Task to carry out = While you copy the lines below, skip the pictures and keep the rest exact.

Material for this exercise Block Start

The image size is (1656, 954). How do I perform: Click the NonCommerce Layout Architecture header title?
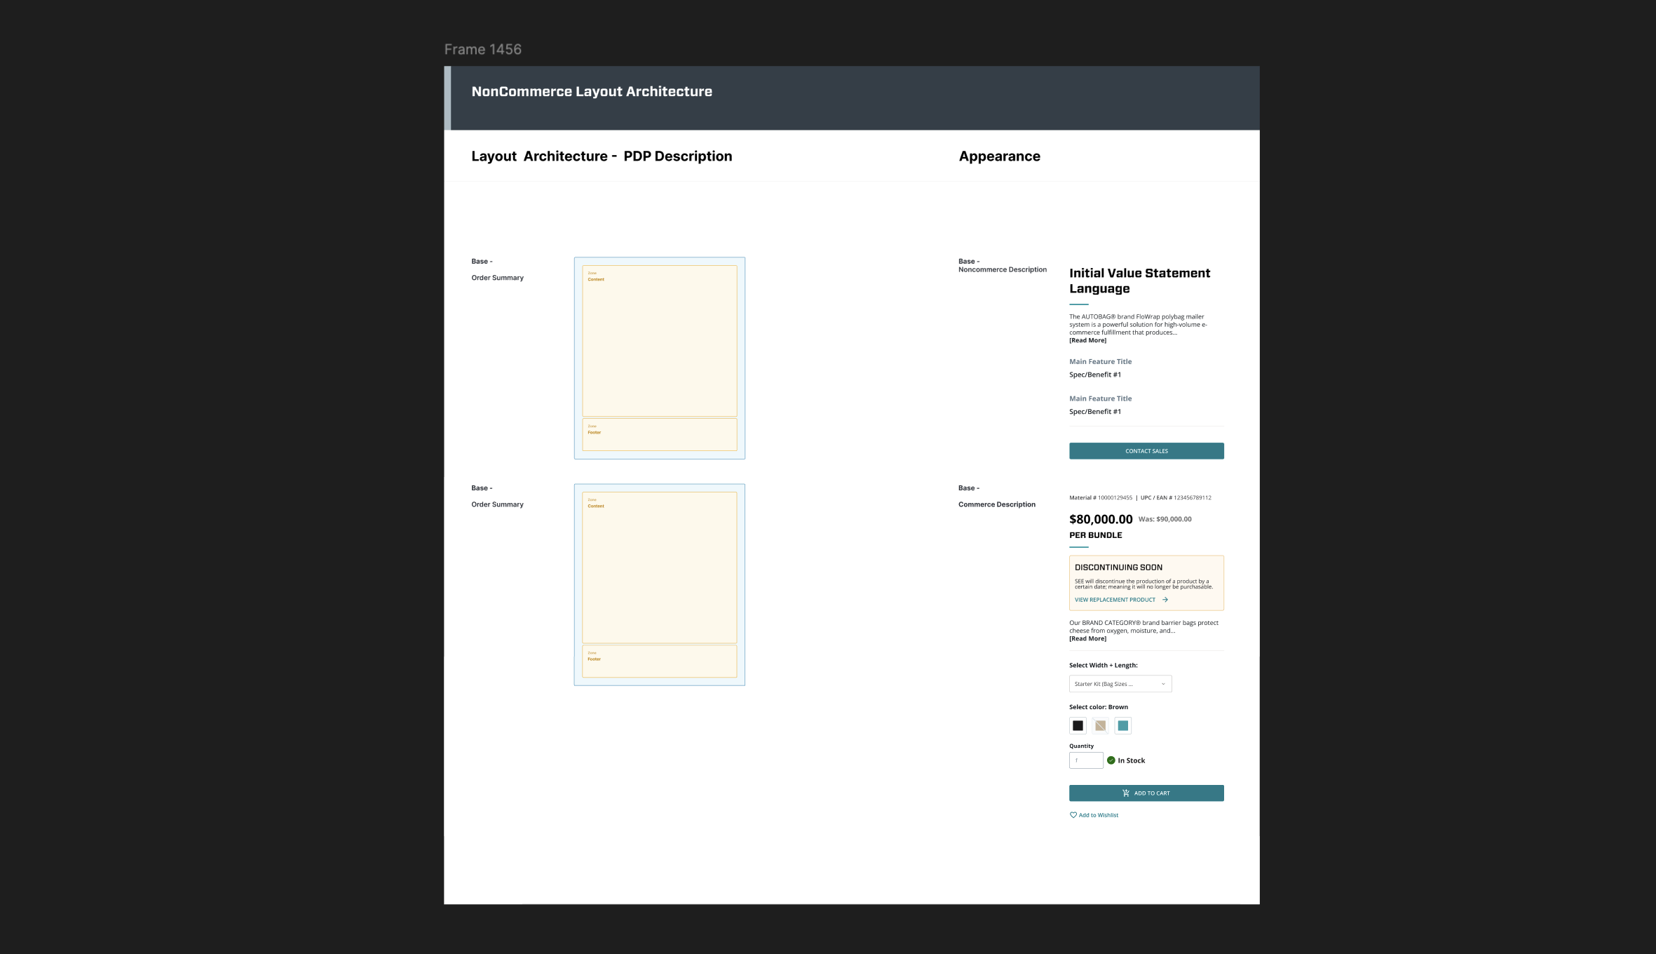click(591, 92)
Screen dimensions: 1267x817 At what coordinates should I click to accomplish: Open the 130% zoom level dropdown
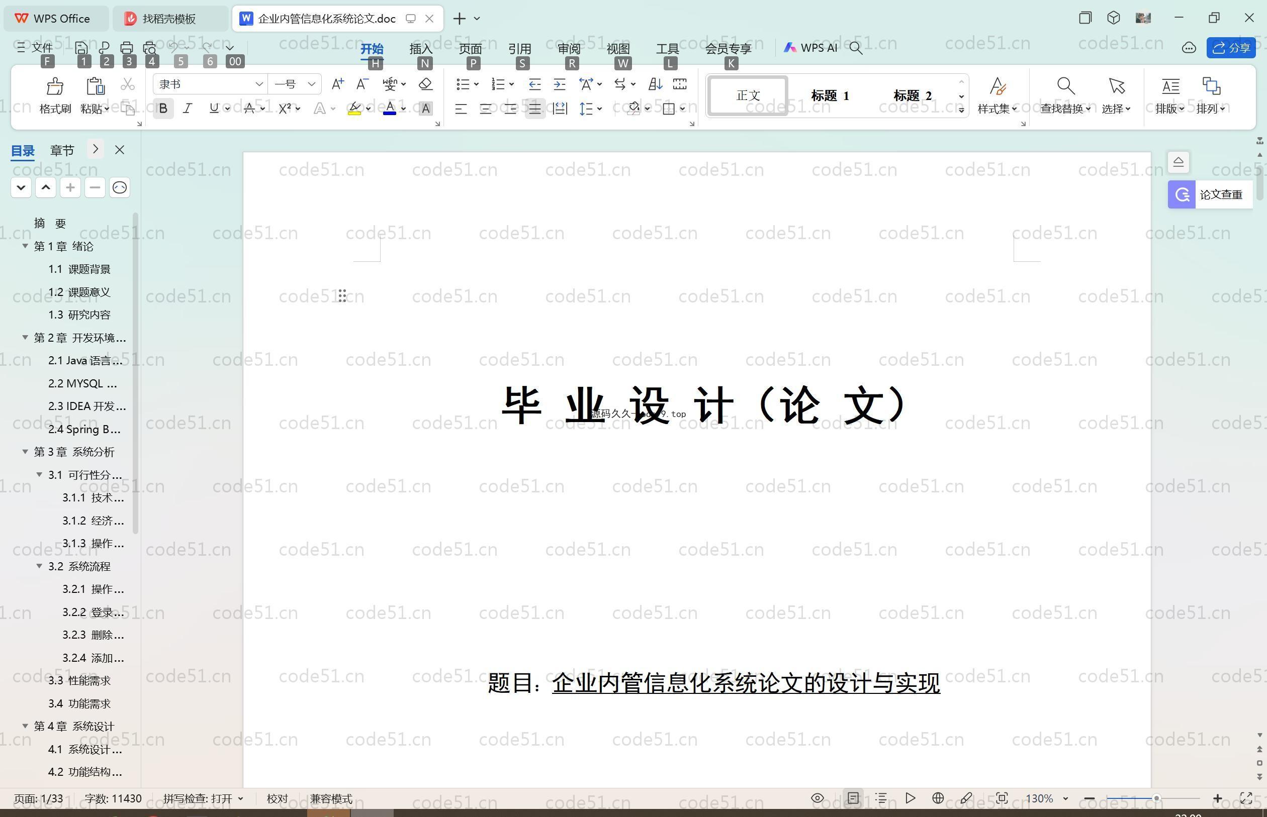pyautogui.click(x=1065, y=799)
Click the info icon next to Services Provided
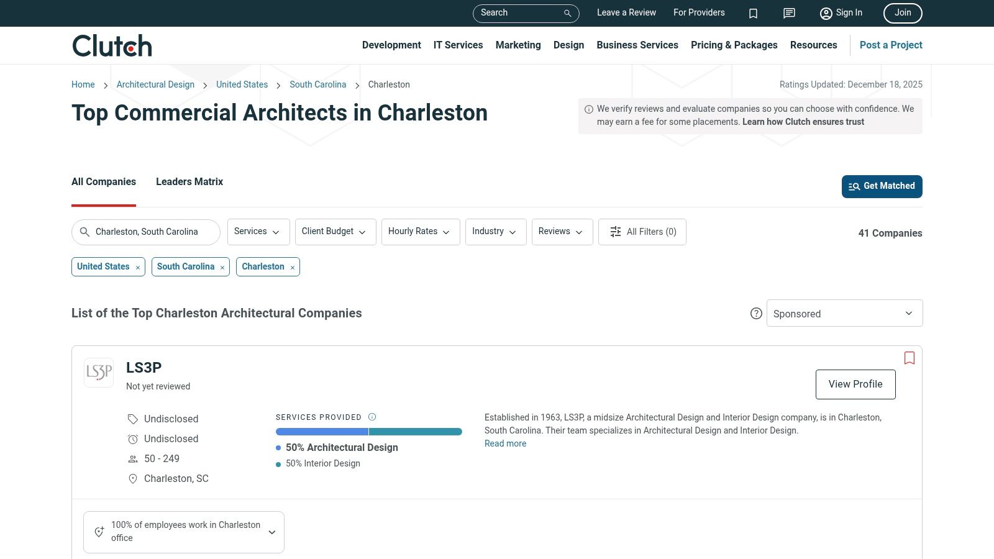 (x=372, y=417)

Material for this exercise Block End

Response to the exercise =
The image size is (1656, 954). How do I perform: Click the NonCommerce Layout Architecture header title?
click(591, 92)
Screen dimensions: 1267x817 At what coordinates should I click to accomplish: Open the 130% zoom level dropdown
pyautogui.click(x=1065, y=799)
Click the info icon next to Services Provided
 (x=372, y=417)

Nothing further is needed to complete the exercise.